Background.: Apnoeic oxygenation during anaesthesia has traditionally been limited by the rapid increase in carbon dioxide and subsequent decrease in pH. Using a Transnasal Humidified Rapid-Insufflation Ventilatory Exchange (THRIVE) technique a slower increase in carbon dioxide than earlier studies was seen. Notably, apnoeic oxygenation using THRIVE has not been systematically evaluated with arterial blood gases or in patients undergoing laryngeal surgery. The primary aim of this study was to characterize changes in arterial P O 2 , P CO 2 and pH during apnoeic oxygenation using THRIVE under general anaesthesia.
Methods.: Adult patients, (ASA I-II), undergoing shorter laryngeal surgery under general anaesthesia, were oxygenated during apnoea using THRIVE, 100% oxygen, 40-70 litres min - 1 . A cohort was randomized to hyperventilate during pre-oxygenation. Vital parameters and blood gases were monitored.
Results.: Thirty-one patients, age 51 (34-76) yr, BMI 25 (4) were included. Mean apnoea time was 22.5 (4.5) min. Patients were well oxygenated, S pO 2 was never below 91%. The increase in P aCO 2 and end-tidal CO 2 during apnoea was 0.24 (0.05) and 0.12 (0.04) kPa min -1 , respectively. Hyperventilation during pre-oxygenation generated no difference in P aCO 2 at the end of apnoea compared with normoventilation.
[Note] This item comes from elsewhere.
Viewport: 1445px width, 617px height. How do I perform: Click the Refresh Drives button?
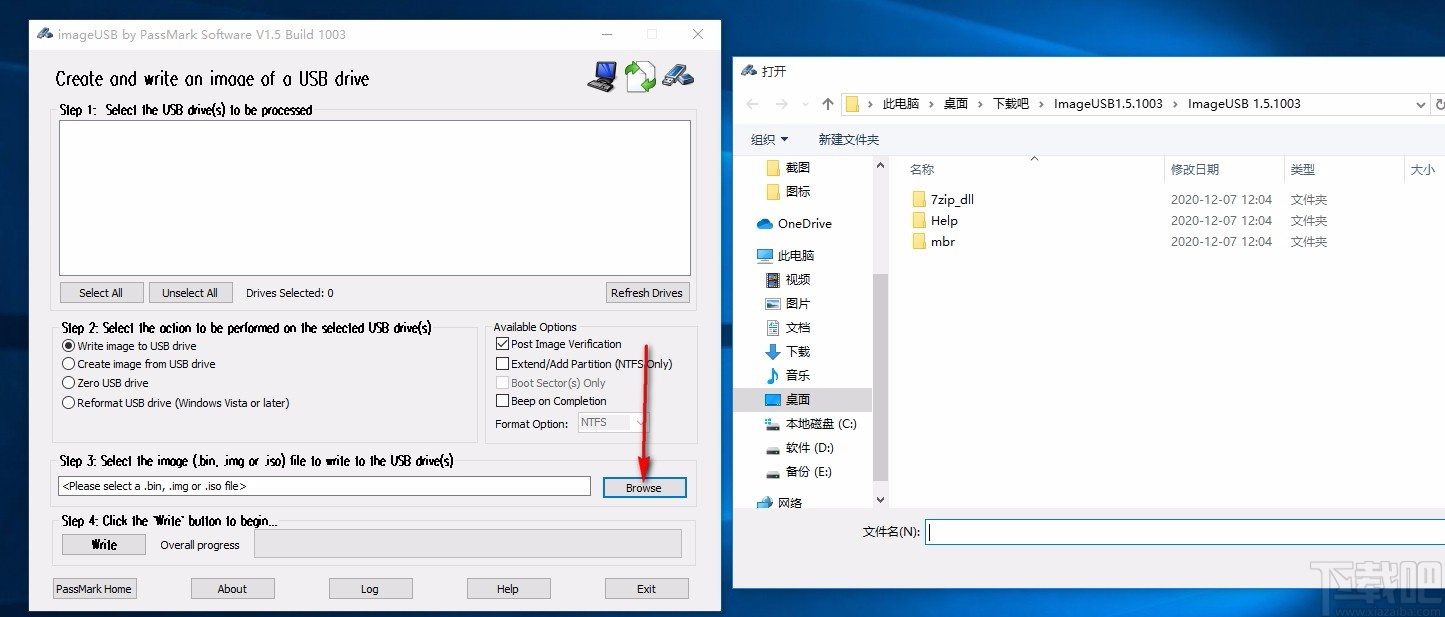pos(647,292)
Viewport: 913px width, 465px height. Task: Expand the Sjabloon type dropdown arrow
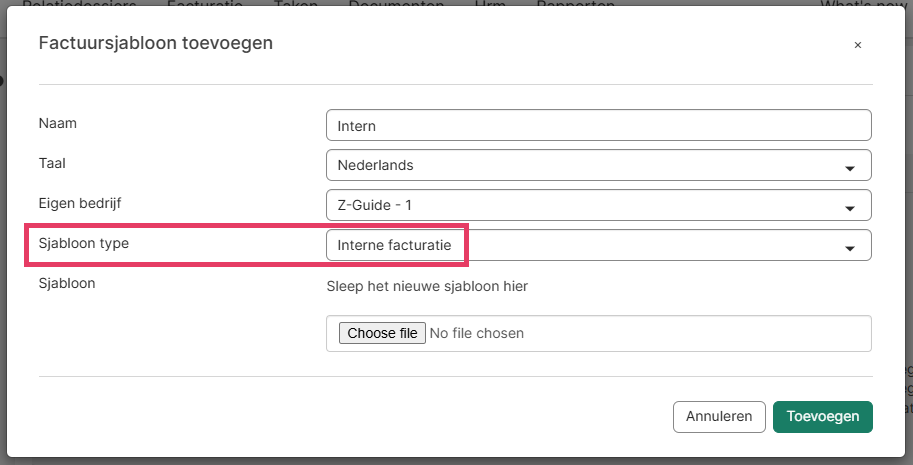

Conclusions.: This physiological study of apnoeic oxygenation using THRIVE during laryngeal surgery shows that this technique is able to keep patients with mild systemic disease and a BMI <30 well oxygenated for a period of up to 30 min. The THRIVE concept makes it possible to extend the apnoeic window but monitoring of CO 2 and/or pH is recommended.
Clinical trial registration.: NCT02706431.
Keywords: artificial apnea hypercapnia; carbon dioxide; oxygen; pH; respiration.